(Data for review Opens)

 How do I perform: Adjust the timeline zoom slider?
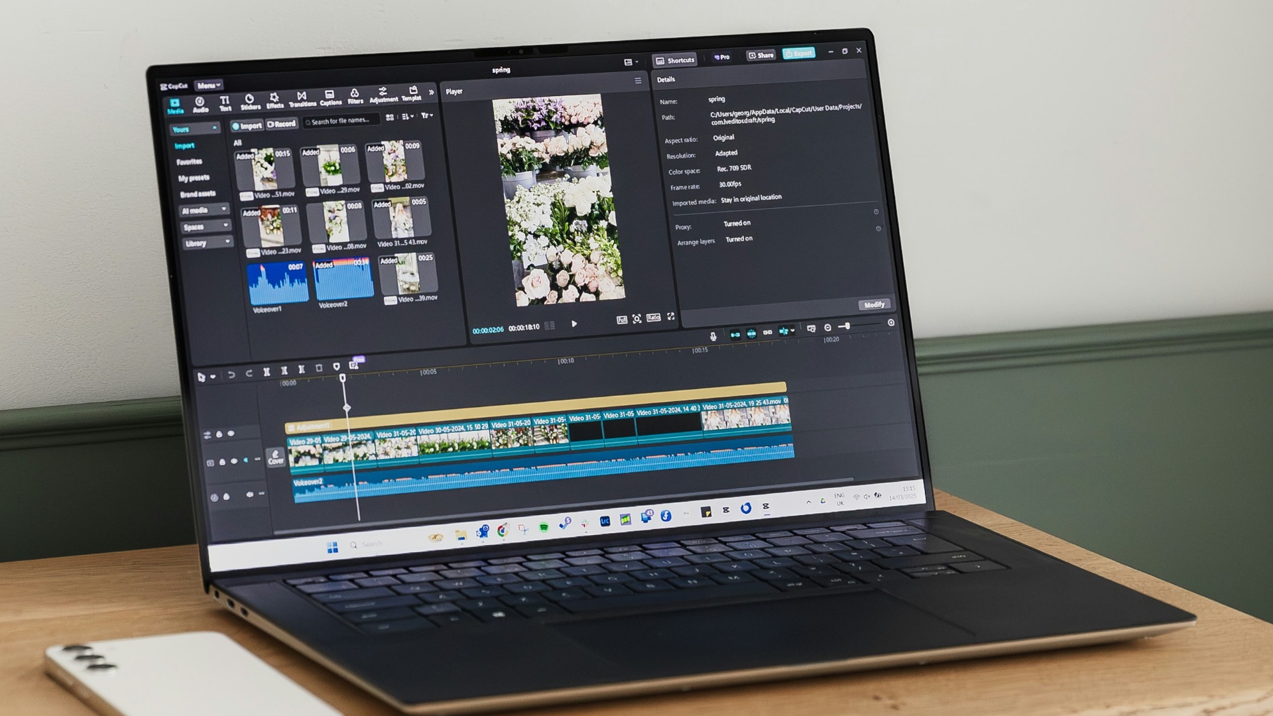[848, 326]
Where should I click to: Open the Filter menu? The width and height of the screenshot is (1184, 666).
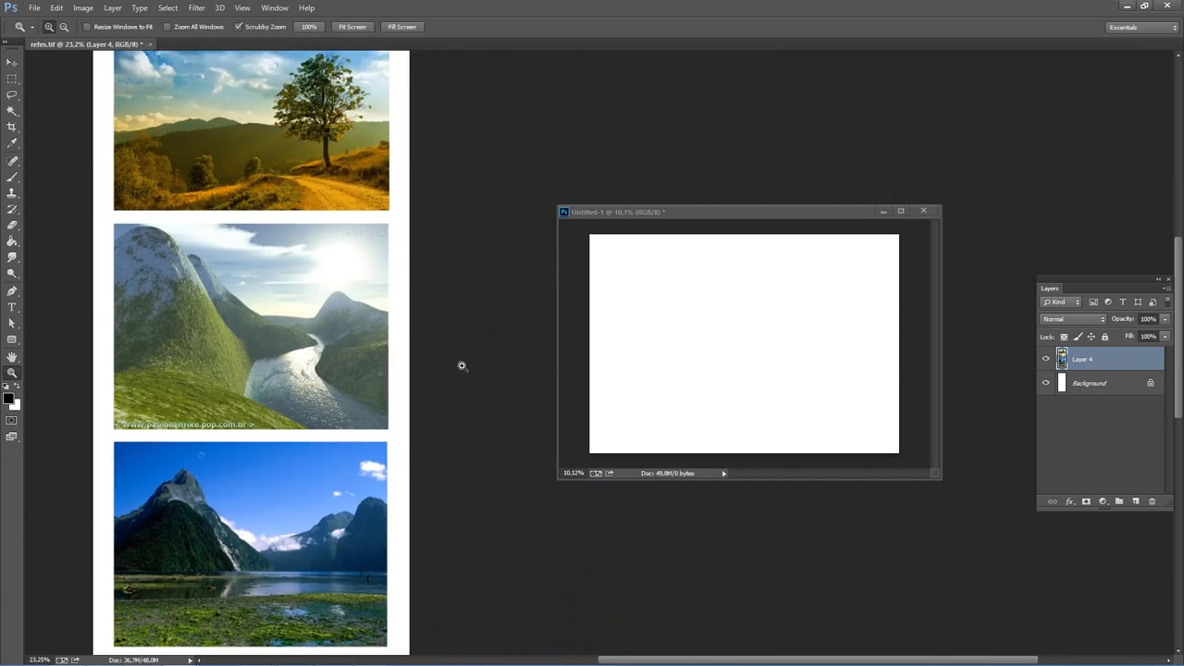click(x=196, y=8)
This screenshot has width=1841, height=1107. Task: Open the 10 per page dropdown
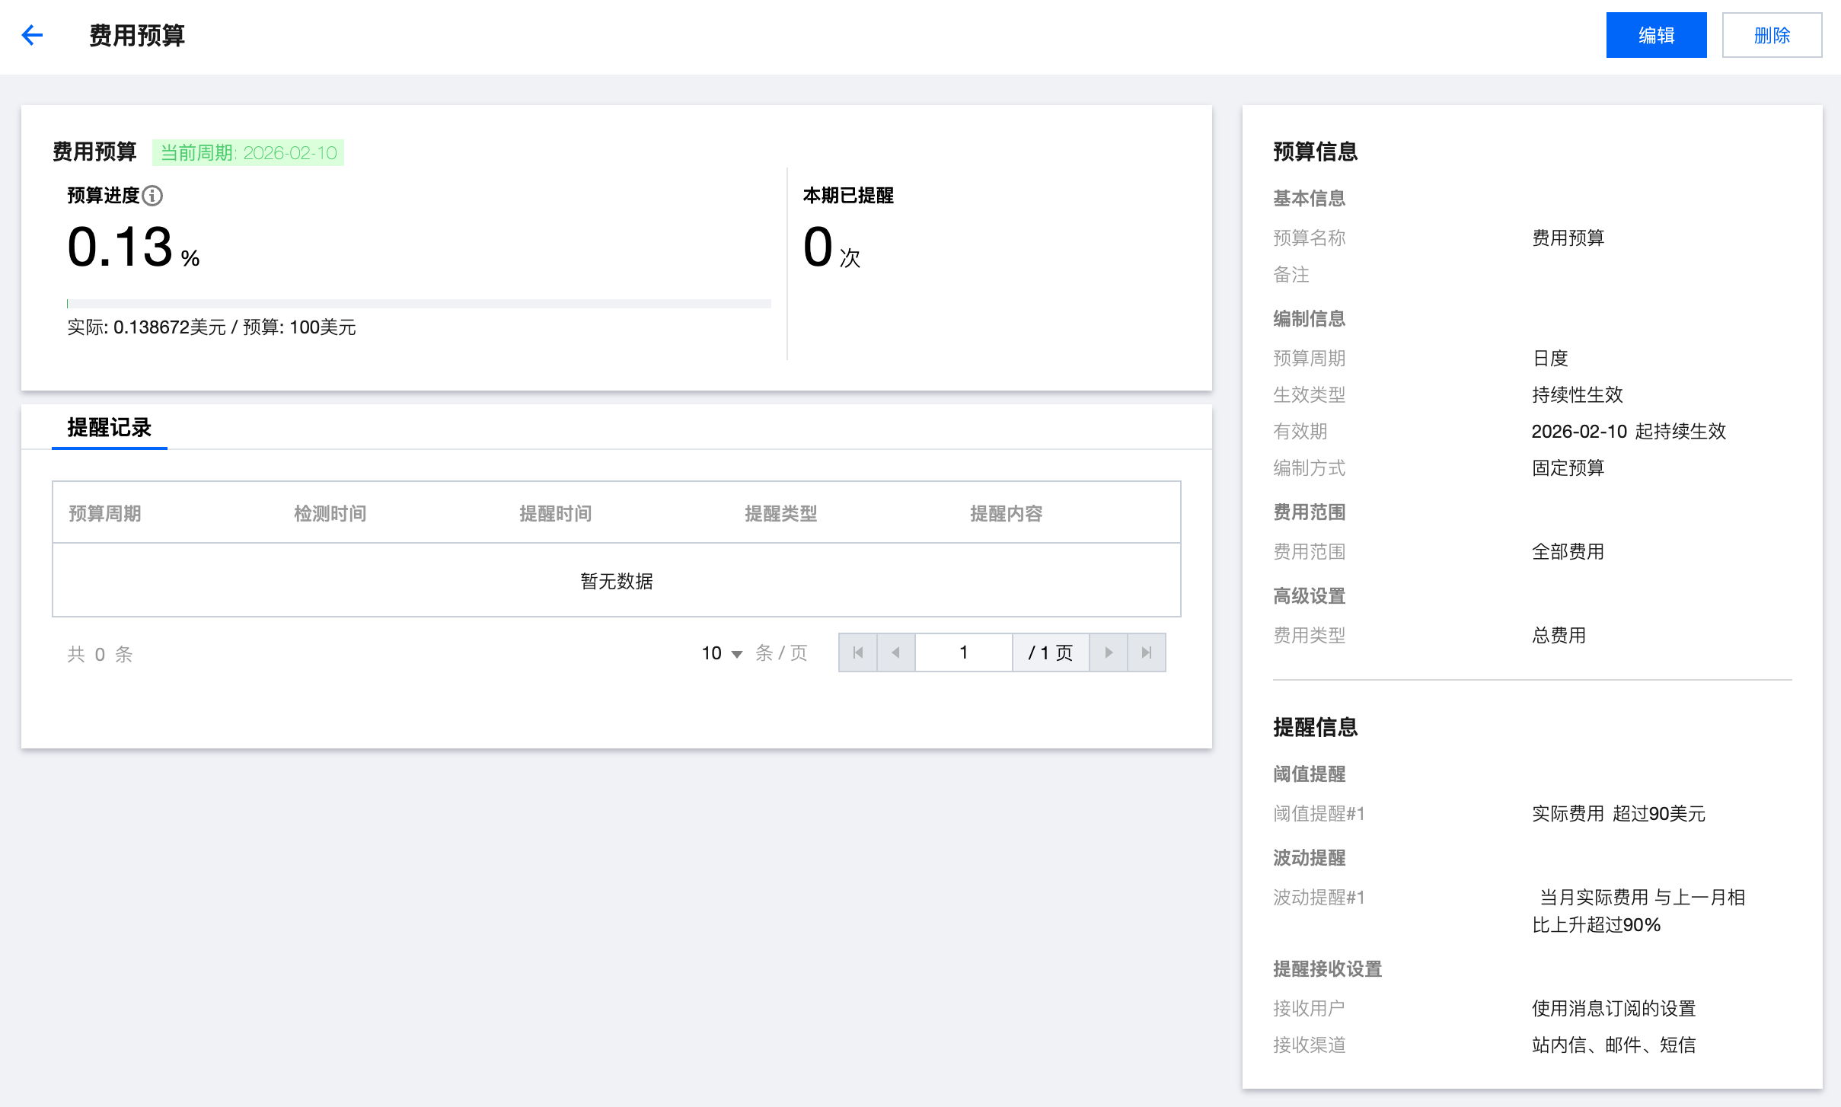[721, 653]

(Data for review Closes)
(Data for review Opens)

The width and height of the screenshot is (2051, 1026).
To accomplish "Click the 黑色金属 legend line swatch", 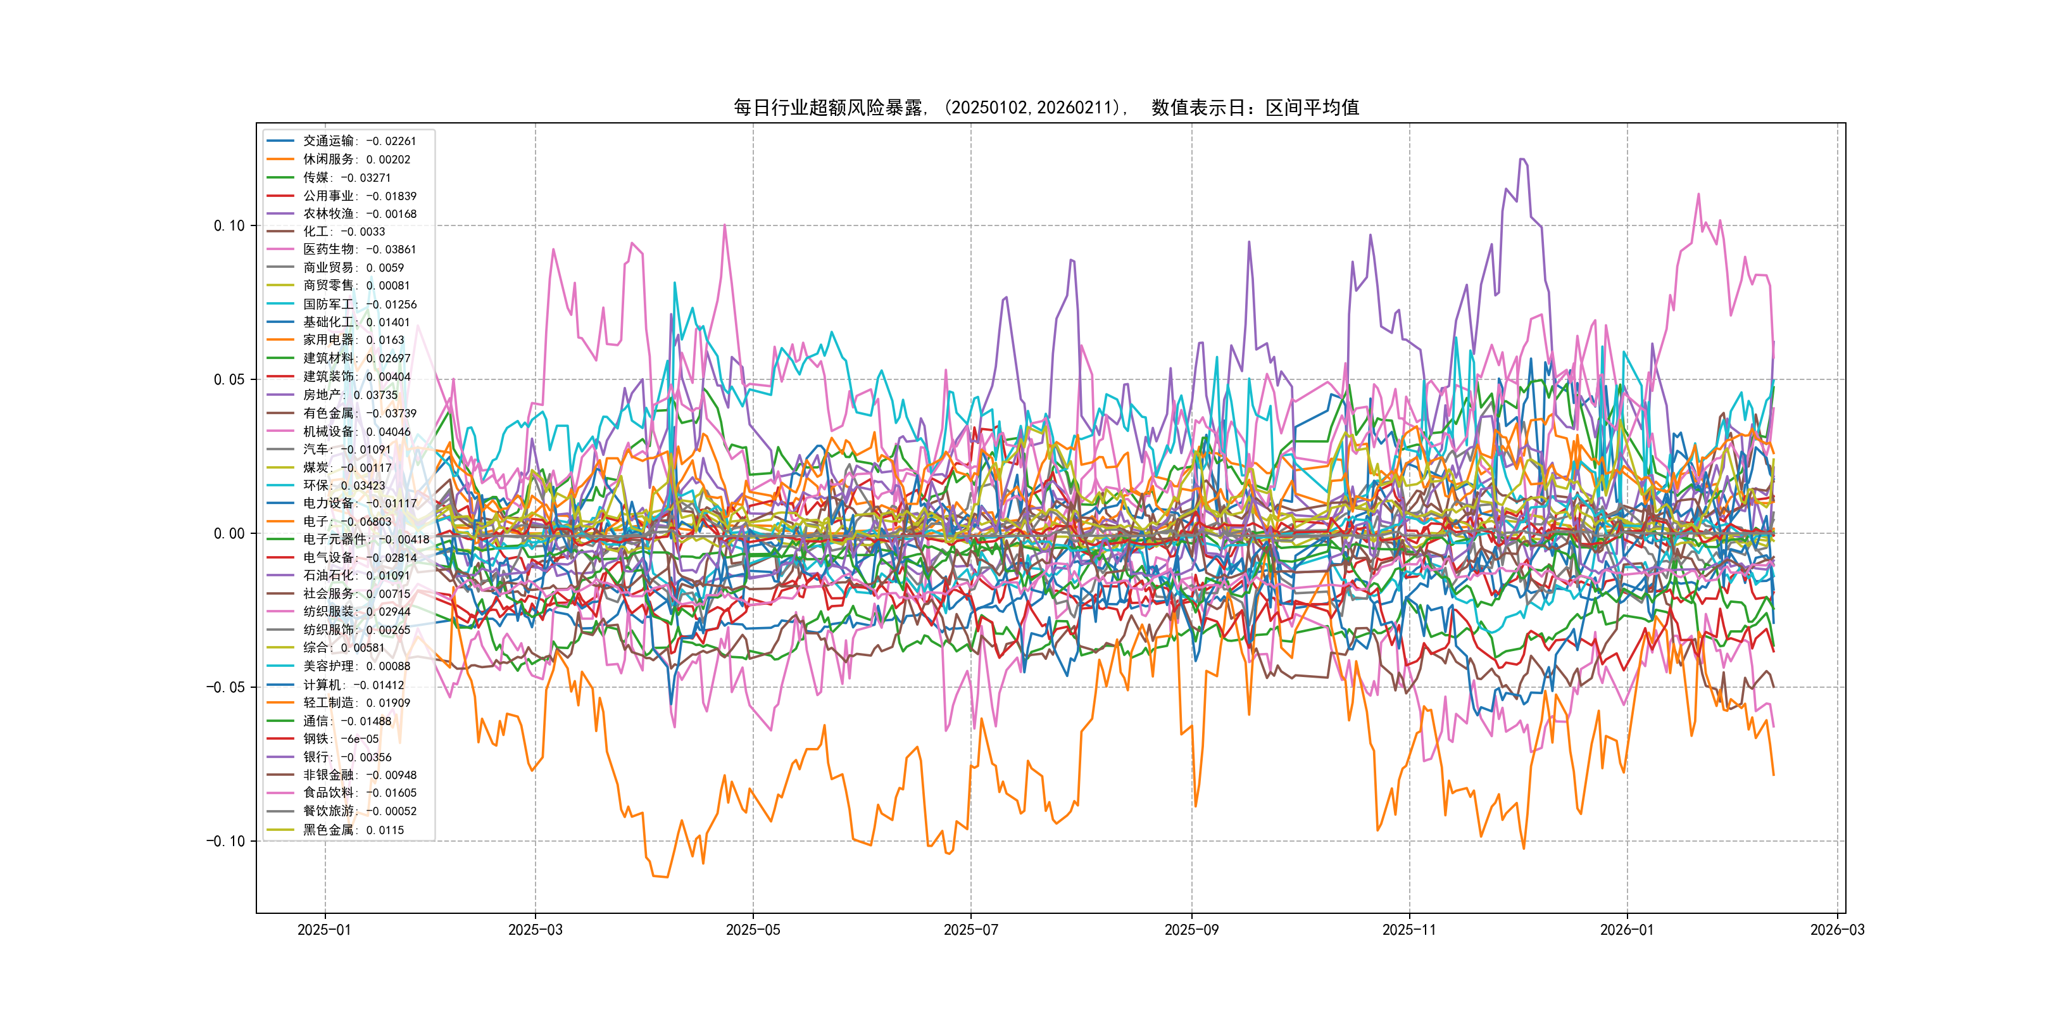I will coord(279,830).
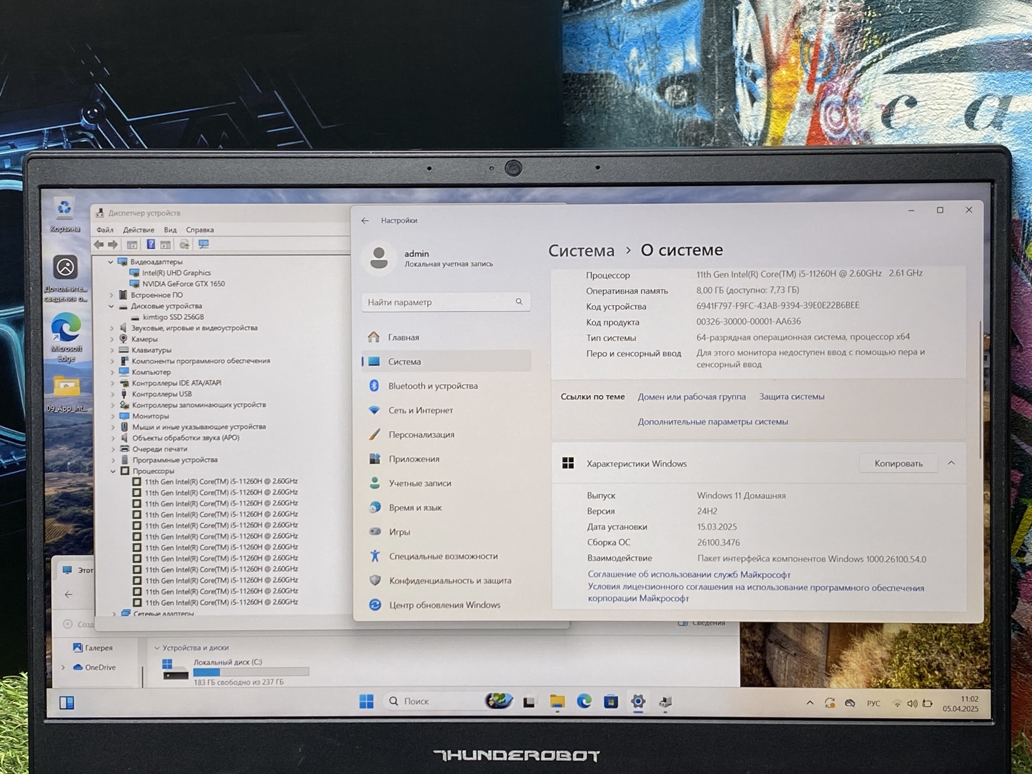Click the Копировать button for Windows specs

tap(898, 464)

(Data for review Closes)
(Data for review Opens)

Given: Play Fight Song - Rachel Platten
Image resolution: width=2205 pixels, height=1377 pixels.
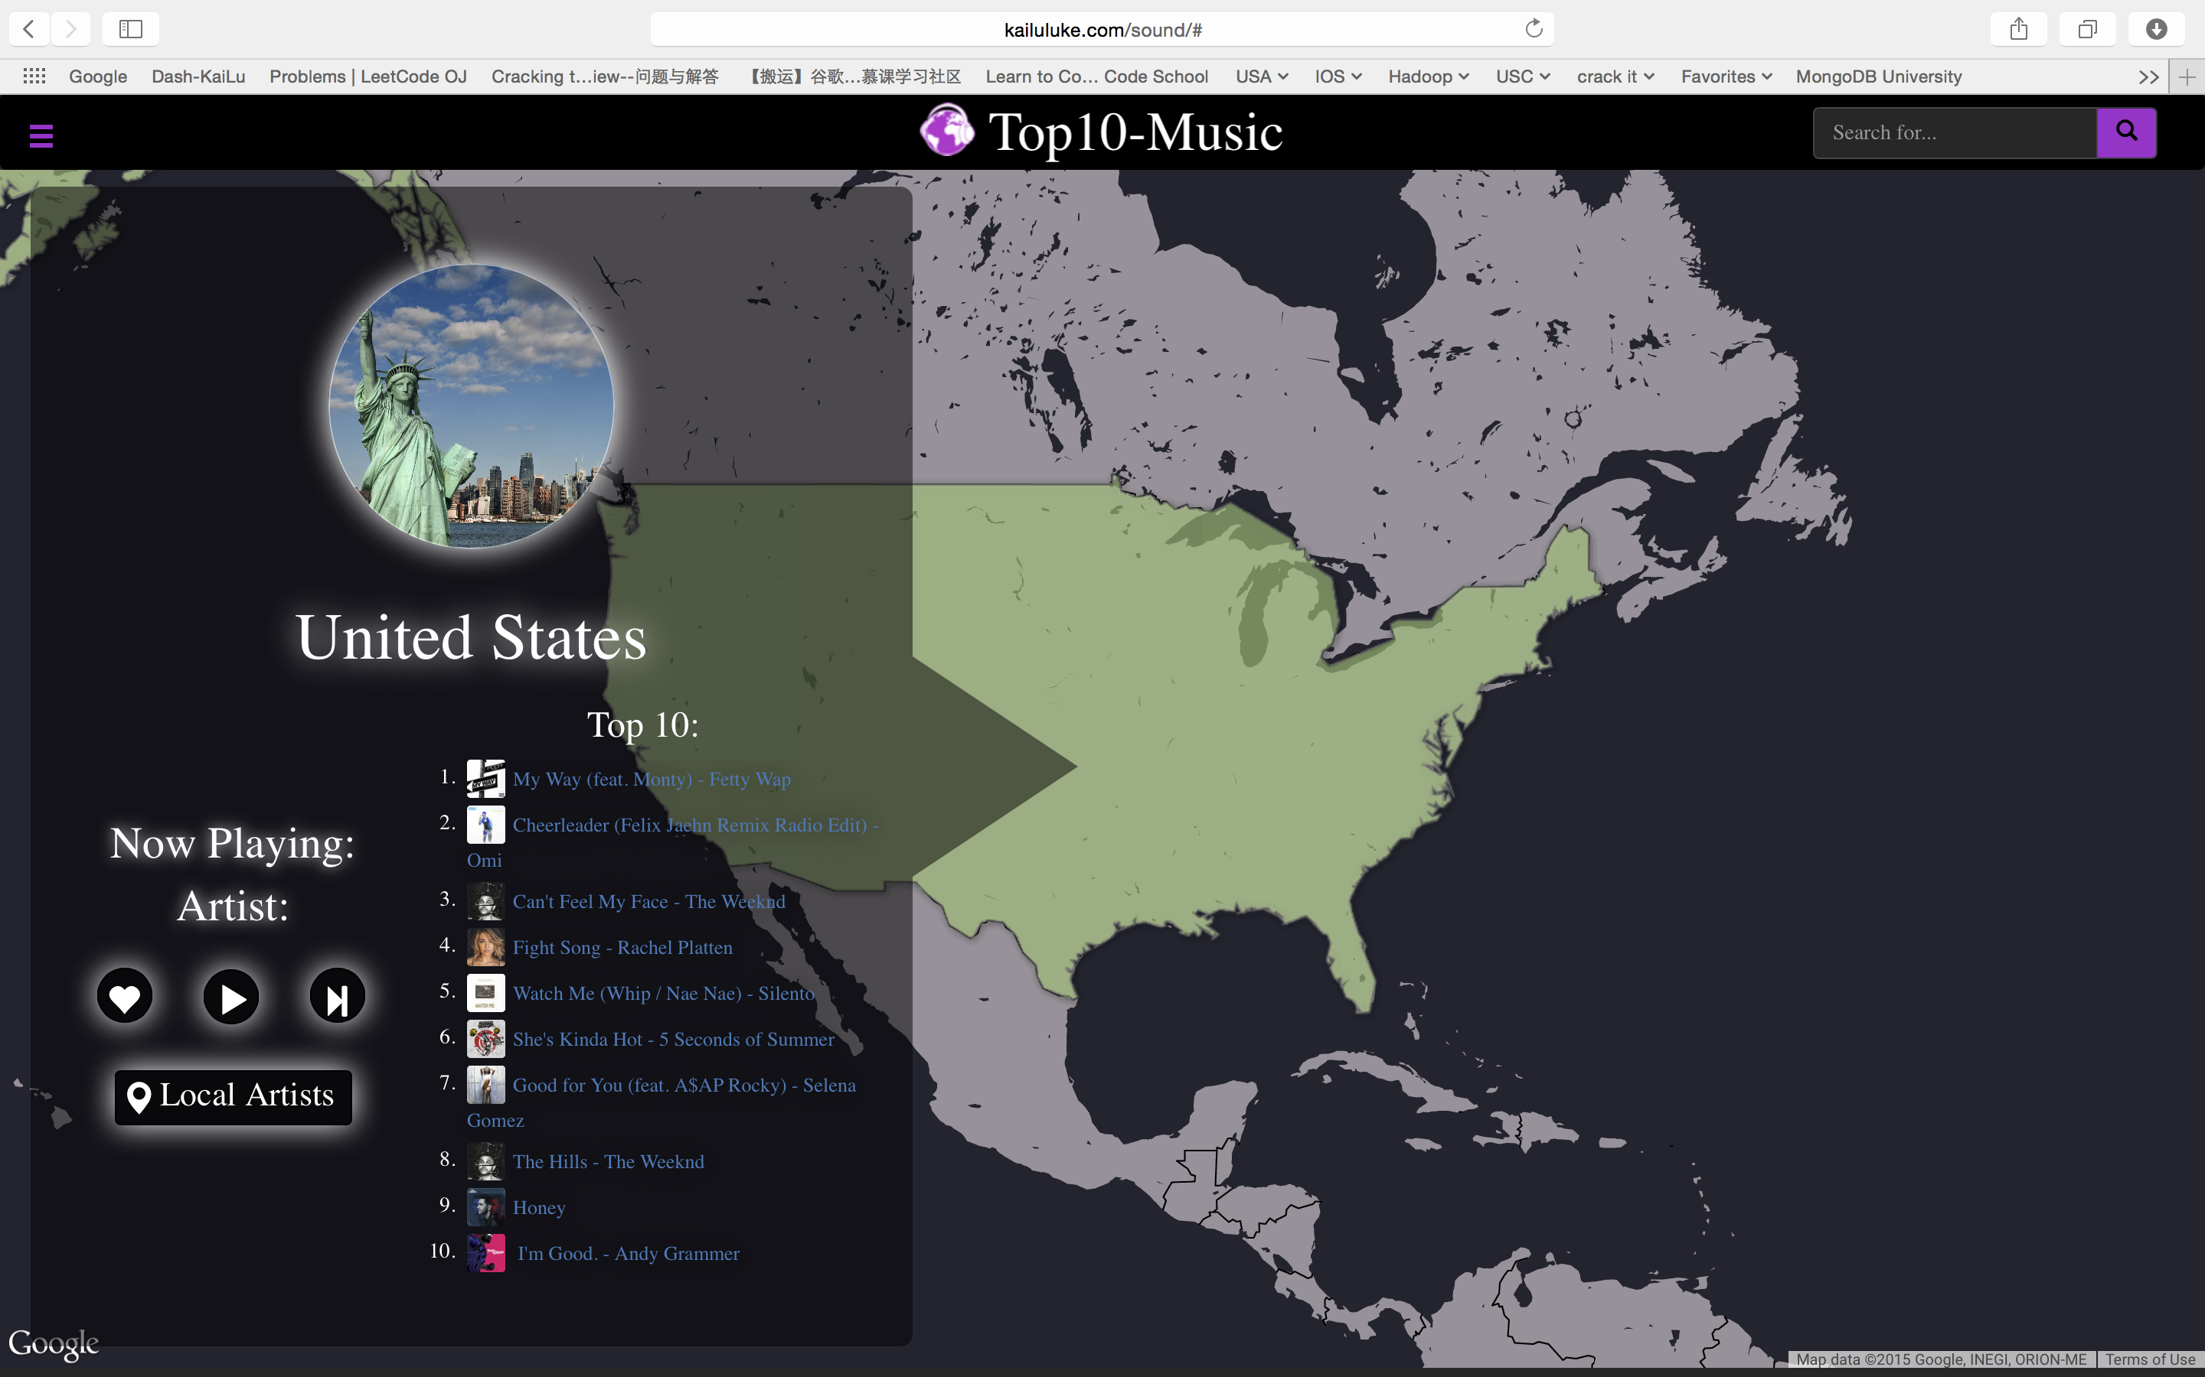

(Data for review Closes)

§ **Problem requirements**: Above are the entries. Copy exactly the part that opens with the line containing "Given: Play Fight Song - Rachel Platten" and closes with the line containing "Image resolution: width=2205", and no more.

§ **Your solution**:
Given: Play Fight Song - Rachel Platten
Image resolution: width=2205 pixels, height=1377 pixels.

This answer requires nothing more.